Investing in EV infrastructure is just one part of the equation – and at Fisher & Paykel Healthcare, it’s supported by increasing awareness of both the problem and better solutions.

Once a year, the Sustainable Transport Green Team holds a sustainable transport showcase, bringing in external companies to showcase new or innovative products that normalise climate-friendly transport. There’s usually one top-of-the-range EV to attract attention, as well as a range of more affordable EVs, e-bikes, bikes, e-skateboards, e-scooters, e-motorbikes and e-mopeds. To seal the deal, there’s almost always free ice blocks or plant-based sausages or burgers.

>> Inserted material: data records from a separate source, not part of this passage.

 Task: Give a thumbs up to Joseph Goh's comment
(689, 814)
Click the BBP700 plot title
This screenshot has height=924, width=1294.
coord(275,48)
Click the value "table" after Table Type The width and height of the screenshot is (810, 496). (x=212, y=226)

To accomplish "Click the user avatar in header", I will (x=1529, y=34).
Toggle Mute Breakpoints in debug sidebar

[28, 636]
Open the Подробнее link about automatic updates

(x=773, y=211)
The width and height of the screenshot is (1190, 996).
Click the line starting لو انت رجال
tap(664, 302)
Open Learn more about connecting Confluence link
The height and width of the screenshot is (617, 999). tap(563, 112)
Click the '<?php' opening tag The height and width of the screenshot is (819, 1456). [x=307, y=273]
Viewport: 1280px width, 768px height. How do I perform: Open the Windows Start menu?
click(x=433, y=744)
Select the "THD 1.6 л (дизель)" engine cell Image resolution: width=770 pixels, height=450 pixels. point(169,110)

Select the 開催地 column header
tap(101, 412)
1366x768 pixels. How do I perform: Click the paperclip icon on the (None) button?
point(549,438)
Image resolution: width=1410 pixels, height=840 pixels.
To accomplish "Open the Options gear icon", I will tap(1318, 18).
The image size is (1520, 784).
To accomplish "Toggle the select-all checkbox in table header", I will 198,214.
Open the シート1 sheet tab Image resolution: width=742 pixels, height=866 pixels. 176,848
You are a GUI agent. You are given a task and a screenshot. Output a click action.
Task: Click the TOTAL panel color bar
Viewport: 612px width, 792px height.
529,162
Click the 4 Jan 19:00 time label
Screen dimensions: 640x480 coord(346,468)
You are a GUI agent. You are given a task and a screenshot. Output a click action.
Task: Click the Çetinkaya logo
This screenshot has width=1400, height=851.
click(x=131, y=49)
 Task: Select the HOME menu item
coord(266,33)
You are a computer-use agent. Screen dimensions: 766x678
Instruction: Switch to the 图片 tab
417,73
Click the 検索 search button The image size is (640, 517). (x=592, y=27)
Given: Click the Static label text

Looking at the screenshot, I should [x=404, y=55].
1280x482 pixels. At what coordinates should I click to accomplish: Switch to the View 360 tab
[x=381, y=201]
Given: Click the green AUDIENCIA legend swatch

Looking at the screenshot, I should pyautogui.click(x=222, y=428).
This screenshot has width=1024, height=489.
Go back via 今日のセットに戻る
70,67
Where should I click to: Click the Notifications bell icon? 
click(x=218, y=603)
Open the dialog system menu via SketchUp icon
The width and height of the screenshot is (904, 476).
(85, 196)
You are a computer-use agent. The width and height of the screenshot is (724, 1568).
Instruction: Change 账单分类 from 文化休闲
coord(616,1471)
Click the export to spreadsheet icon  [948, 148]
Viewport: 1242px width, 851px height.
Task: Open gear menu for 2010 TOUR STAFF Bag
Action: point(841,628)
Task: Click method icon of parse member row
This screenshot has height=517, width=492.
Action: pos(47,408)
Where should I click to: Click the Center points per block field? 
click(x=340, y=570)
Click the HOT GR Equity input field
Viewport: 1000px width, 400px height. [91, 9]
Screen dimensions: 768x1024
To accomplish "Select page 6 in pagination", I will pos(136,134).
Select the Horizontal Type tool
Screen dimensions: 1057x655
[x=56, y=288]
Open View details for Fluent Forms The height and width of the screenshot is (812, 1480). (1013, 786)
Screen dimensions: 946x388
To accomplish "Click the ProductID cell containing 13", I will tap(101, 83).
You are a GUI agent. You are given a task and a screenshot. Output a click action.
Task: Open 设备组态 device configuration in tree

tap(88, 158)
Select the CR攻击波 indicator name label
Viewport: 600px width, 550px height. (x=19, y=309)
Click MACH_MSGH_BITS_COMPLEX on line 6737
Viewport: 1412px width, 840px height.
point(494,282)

The company provides covered bike and scooter racks, lockers, showers, bike stands for maintenance and tyre pumps to make it easier for employees to choose active transport. The Sustainable Transport Green Team, which includes an enthusiastic group of cycling advocates, rally around the Aotearoa Bike Challenge each year, hosting lunchtime events to encourage people to give it a go. Steve Thornborough, Senior Product Development Engineer, has also created a ‘ride together’ map to connect new or less confident cyclists with regular bike commuters so they can cycle together to work.

Carpooling is another transport option Fisher & Paykel Healthcare facilitates for employees by providing dedicated carpool parking spaces, complementing a carpooling app developed by Adam Tebbutt, Product Development Manager, which now has 163 registered users. With around 4,000 people on site, many travelling in similar directions at similar times, the app connects people who live near each other and reduces the number of cars travelling to work. The company also provides dedicated parking spaces for staff who drive hybrid vehicles.

Encouraging cleaner, low-emission transport options is something that a lot of businesses could do, and the benefits are significant. For employees, it means less stress on the commute, lower fuel costs, reduced emissions, and even new connections. For businesses, it’s often a low-cost way to take climate action – and with consumers more conscious than ever of their purchasing choices, it can bring a competitive advantage too.